Pixel coordinate grounding data

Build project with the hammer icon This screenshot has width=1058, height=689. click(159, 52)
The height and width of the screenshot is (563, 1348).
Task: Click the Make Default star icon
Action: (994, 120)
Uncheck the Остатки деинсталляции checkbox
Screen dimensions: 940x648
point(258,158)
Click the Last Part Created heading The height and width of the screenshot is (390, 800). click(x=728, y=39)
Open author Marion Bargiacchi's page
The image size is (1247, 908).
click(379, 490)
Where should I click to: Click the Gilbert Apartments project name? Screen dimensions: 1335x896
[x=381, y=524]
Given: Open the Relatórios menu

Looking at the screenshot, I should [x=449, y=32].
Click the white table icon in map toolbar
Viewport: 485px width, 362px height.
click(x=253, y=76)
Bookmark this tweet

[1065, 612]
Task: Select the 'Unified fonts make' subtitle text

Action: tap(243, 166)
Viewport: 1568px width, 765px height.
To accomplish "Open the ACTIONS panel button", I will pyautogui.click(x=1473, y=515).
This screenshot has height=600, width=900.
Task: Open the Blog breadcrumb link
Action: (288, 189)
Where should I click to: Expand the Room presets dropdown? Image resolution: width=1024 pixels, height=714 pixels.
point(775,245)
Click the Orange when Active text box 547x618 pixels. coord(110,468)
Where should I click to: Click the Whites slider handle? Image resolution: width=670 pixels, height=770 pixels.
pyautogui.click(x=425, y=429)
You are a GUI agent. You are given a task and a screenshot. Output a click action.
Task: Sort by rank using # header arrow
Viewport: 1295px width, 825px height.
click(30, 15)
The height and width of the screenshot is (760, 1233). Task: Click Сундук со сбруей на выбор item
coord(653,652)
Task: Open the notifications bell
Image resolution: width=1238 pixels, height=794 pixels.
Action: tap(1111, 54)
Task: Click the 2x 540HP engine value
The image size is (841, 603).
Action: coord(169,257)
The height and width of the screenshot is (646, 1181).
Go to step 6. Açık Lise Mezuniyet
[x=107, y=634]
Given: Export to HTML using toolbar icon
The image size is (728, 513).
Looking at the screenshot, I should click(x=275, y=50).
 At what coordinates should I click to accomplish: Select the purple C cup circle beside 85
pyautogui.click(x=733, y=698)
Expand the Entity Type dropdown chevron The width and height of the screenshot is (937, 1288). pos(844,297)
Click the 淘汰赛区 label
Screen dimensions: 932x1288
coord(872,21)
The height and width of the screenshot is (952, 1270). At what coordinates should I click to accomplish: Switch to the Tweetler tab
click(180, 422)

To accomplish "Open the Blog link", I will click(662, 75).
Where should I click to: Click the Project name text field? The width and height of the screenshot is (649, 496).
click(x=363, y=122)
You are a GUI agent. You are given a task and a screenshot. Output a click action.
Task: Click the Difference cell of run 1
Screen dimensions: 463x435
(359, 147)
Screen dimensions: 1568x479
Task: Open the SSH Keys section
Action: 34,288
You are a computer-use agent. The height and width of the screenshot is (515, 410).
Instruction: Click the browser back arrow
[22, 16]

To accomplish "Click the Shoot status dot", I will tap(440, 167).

TASK GOAL: Transcribe the entries above word for word, from the first line through the line containing "Open author Marion Bargiacchi's page", and nothing else.

EXERCISE RESPONSE:
Build project with the hammer icon This screenshot has width=1058, height=689. click(159, 52)
The height and width of the screenshot is (563, 1348).
Task: Click the Make Default star icon
Action: (994, 120)
Uncheck the Остатки деинсталляции checkbox
Screen dimensions: 940x648
point(258,158)
Click the Last Part Created heading The height and width of the screenshot is (390, 800). click(x=728, y=39)
Open author Marion Bargiacchi's page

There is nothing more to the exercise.